I am no music connoisseur. But put a scholarship application and a bar conversation together, and we get a blogpost about Kanye West and Chance the Rapper. Or rather, a whimsical look at two of their tracks. Let’s start with Kanye’s Black skinhead from his 2013 album Yeezus. The chorus goes:


Four in the morning, and I'm zoning

They say I'm possessed, it's an omen

I keep it 300, like the Romans

300 b****es, where's the Trojans?

Baby we living in the moment

I've been a menace for the longest

But I ain't finished, I'm devoted

And you know it, and you know it



Good question, Kanye. Where are the Trojans? And what do the Romans have to do with the Spartans? Something’s clearly gone wrong in these lines, and they’ve been much discussed (see Genius and the Washington Post). But I think there is value is Kanye’s getting antiquity wrong, because it does make us wonder what the later Greeks and Romans thought about the famed 300 at the Battle of Thermopylae (480BC; Hdt. 7.201-232). A recently discovered fragment of the 3rd century AD Athenian historian Dexippus records another battle at Thermopylae. At c. AD262, the Greeks were preparing to defend their land from the Scythians. The Roman general Marianus exhorts them thusly:


O Greeks, the occasion of our preservation for which you are assembled and the land in which you have been deployed are both truly fitting to evoke the memory of virtuous deeds. For your ancestors, fighting in this place in former times, did not let Greece down and deprive it of its free state, for they fought bravely in the Persian wars and in the conflict called the Lamian war, and when they put to flight Antiochus.

(trans. Mallan and Davenport)


Marianus mentions in addition to the most well-known battle apud Thermopylae those which took place c. 323 BC (Diod. Sic. 18.11-13) and c. 192BC (App. Syr. 4.17-20; Livy 36.17-21). Thermopylae is, in such presentations, a byword for heroic last stands. And Kanye certainly sounds like he is ‘going all the way’.


‘300’ is also interesting as a number. It crops up, for instance, several times regarding Augustus. At the centre of Aeneas’ famed shield in Virgil’s Aeneid, we see Augustus (or Octavian, as historians refer to him at this stage of his life) dedicating 300 temples to the Italian gods (Verg. Aen. 8.715-716). Some scholars suggest that this has ominous connotations when linked to stories about Octavian’s slaughter of 300 Roman knights (or knights and senators) after the Battle of Perusia in 40BC (Suet. Aug. 15; Dio. Cass. 48.14.4). I don’t buy the link, but still find the numerology, about which a lot more may be said, interesting. Back to Kanye: there is a theory that ‘I keep it 300’ should be taken as ‘I keep it CCC’ (300 in Roman numerals), meaning ‘cool, calm, and collected’. Again, I don’t buy the link (it’s not the vibe of the song’s premiere on Saturday Night Live, for example), but it is curious to see what people have come up with.

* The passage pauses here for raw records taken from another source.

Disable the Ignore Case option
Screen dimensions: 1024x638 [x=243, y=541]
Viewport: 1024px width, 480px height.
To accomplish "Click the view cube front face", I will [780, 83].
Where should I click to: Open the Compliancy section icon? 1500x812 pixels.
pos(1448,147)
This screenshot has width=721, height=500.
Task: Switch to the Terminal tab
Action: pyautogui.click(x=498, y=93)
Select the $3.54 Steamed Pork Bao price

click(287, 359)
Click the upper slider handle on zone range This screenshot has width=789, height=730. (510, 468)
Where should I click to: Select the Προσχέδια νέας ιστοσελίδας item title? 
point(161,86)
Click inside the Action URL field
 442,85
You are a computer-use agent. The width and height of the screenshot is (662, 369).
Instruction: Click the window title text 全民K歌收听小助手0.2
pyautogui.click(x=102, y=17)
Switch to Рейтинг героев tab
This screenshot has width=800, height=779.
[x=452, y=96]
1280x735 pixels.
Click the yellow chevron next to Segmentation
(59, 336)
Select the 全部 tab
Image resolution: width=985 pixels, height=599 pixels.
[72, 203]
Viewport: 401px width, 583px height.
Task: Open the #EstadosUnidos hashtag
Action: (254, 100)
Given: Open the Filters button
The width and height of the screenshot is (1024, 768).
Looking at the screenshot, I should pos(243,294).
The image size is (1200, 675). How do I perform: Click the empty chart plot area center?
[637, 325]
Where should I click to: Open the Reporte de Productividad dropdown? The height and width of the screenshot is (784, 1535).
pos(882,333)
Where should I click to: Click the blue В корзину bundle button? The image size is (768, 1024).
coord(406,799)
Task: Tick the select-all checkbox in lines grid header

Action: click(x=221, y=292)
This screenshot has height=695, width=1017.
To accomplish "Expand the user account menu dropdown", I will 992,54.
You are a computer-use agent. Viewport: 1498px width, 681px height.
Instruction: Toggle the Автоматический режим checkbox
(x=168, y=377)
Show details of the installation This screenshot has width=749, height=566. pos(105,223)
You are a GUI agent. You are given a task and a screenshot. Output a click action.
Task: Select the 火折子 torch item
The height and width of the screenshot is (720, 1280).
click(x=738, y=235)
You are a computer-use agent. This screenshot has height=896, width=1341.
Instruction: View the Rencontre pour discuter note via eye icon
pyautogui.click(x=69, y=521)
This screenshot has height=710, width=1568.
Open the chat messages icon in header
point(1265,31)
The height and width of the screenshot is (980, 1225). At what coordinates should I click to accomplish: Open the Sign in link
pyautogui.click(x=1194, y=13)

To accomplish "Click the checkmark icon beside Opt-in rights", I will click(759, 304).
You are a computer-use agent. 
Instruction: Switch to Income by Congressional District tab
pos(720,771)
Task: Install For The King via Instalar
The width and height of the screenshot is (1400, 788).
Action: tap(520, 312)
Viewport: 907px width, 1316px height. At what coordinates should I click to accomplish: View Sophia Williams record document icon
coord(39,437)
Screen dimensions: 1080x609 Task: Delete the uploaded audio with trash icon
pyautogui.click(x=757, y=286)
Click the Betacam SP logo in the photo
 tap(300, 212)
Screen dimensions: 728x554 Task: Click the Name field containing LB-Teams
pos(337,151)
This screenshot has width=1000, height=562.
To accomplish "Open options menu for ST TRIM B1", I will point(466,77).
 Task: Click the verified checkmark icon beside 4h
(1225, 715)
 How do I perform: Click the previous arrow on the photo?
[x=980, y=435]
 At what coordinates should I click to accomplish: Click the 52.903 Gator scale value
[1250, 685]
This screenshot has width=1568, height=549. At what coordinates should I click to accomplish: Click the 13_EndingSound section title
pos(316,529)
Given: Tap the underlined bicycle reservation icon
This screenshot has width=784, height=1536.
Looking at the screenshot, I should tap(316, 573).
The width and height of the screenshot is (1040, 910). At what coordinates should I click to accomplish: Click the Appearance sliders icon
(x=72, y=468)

One last muse. Another conversation – this time over brunch – alerted me to some choice Lucretian lines:


The expected delight of your pleasant friendship… entices me to spend the tranquil nights in wakefulness, seeking by what words and what poetry at last I may be able to display clear lights before your mind.

(Lucr. 1.140-144, trans. Loeb)


Very different from zoning and appearing to be possessed. But working creatively at night (I don’t mean pulling an all-nighter for an essay) seems to become a trope, especially when we hear that Chance did the same with the Blessings (Reprise) (So said music producer Cam O’Bi).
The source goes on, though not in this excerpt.